1. It can be shown that both the Jews and Christians suffered greatly at the hands of their enemies because of the secrecy of their rites, which they steadfastly refused to discuss or divulge. [57] When the key to the ordinances was lost, this very secrecy made for a great deal of misunderstanding and above all opened the door to unbridled fraud: every Gnostic sect, for example, claimed to have the lost rites and ordinances, the keys and the teachings, as they had been given to the Apostles and Patriarchs of old. [58]

2. It is doubtful if a religious organization ever existed which did not have its splits and factions.
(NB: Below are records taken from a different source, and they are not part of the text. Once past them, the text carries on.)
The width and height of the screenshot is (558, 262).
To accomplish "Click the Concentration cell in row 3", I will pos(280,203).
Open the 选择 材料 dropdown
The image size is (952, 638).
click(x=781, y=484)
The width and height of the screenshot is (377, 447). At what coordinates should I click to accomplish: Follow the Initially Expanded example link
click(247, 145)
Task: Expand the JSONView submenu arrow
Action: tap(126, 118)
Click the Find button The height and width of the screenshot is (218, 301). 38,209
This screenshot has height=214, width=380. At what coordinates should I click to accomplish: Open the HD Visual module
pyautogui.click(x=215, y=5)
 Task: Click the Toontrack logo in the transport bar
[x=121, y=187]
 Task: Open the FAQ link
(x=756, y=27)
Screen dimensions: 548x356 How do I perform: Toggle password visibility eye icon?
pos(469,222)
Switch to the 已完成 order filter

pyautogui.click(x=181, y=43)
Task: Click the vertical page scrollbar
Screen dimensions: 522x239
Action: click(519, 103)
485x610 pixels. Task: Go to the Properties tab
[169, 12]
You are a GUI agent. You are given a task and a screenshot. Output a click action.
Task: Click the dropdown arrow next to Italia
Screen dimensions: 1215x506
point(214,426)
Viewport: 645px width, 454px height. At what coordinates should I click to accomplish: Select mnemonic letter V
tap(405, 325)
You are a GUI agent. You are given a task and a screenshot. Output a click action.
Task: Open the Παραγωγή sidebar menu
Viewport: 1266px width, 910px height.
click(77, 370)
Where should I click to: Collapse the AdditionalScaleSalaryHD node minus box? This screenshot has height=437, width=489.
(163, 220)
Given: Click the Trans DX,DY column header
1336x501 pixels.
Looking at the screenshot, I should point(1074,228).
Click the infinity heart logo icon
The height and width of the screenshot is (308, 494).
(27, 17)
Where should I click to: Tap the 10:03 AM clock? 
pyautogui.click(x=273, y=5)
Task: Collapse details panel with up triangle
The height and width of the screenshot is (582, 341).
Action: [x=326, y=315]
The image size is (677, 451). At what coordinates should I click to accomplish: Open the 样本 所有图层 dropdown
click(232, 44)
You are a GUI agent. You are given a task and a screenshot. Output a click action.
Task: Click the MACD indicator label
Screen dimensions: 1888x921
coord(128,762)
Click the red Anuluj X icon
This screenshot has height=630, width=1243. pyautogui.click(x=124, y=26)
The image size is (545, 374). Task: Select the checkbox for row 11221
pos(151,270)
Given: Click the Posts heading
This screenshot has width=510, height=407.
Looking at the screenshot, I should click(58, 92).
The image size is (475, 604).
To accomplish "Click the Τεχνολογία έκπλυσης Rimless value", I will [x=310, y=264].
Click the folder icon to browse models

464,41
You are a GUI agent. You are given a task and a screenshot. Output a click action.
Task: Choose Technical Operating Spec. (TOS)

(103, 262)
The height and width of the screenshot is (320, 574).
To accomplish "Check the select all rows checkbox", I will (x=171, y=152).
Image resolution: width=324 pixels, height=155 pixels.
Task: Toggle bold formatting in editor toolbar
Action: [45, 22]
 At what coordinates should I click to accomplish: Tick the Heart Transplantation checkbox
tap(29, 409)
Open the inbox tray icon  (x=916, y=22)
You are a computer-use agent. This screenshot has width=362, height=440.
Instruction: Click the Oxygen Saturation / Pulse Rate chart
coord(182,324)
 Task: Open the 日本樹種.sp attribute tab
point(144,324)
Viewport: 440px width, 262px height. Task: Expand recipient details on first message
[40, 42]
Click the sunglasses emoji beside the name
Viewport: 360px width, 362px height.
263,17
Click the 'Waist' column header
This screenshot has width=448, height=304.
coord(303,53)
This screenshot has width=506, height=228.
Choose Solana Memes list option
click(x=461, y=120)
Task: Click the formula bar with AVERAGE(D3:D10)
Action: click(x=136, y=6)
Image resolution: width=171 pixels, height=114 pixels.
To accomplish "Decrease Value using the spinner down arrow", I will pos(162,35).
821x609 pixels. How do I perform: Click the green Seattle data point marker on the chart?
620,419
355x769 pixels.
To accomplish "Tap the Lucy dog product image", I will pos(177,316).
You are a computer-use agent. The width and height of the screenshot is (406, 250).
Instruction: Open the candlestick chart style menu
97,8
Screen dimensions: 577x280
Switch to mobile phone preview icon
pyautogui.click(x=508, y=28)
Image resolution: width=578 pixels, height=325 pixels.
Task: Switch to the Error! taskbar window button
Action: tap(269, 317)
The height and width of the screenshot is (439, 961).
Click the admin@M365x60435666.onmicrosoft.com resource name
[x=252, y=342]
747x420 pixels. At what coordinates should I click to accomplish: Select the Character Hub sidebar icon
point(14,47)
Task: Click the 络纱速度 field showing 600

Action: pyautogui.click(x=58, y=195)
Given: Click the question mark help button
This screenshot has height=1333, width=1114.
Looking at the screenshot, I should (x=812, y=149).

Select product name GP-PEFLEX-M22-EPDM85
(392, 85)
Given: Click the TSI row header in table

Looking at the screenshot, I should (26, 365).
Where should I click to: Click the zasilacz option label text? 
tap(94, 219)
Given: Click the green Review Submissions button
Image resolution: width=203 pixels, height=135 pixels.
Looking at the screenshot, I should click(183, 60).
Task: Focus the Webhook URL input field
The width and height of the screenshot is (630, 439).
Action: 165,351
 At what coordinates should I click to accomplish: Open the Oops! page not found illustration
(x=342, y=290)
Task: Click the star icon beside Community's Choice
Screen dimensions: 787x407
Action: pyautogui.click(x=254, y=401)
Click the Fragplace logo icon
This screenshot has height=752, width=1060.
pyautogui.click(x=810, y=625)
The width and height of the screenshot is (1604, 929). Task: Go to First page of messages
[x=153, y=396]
Now a common cause of schism, among both Jews and Christians, was the claim of a particular group that it alone still possessed the mysteries. [59] Hence from early times many competing versions of the true rites and ordinances have been current.

3. Even in good times, the rites like the doctrines inevitably become the object of various conflicting schools of interpretation and become darkened and obscured as a result. Indeed, it is now generally held that mythology is simply an attempt to explain the origin and meaning of rituals that men no longer understand. [60] The clouding and corruption of ritual is apparent in the oldest texts known, [61] and painfully so in Jewish and Christian literature. The Talmud tells of a pious Jew who left Jerusalem in disgust, saying, “What answer will the Israelites give to Elijah when he comes,” and asks why the scholars don’t agree on the rites of the Temple. [62] For in Jewish and Christian tradition alike, it is Elijah who is to come and restore the rites of the Temple in their purity.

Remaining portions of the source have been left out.